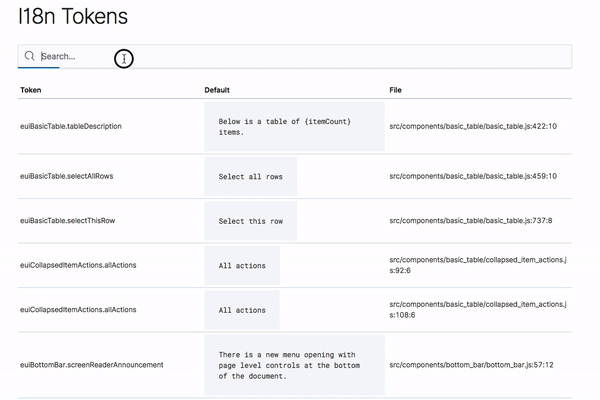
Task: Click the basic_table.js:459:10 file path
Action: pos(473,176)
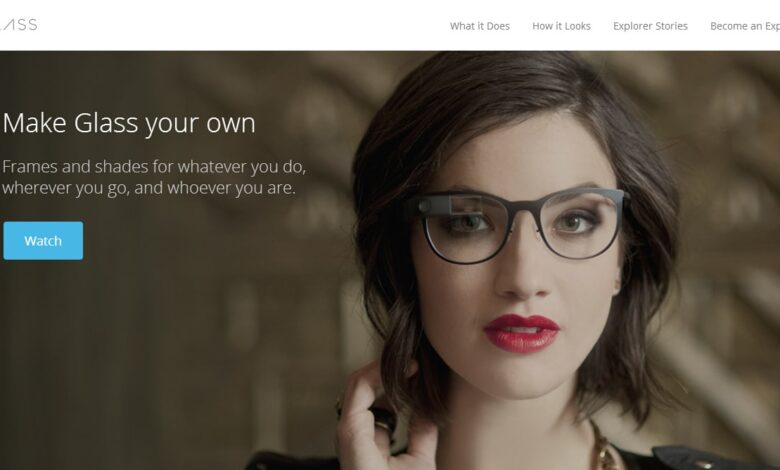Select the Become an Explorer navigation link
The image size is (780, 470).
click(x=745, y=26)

• • • • • • •

## Exercise prompt
Copy the rows above word for word, leaving out the pictures.

## Solution to the exercise
Task: Click the basic_table.js:459:10 file path
Action: pos(473,176)
Select the Become an Explorer navigation link
The image size is (780, 470).
click(x=745, y=26)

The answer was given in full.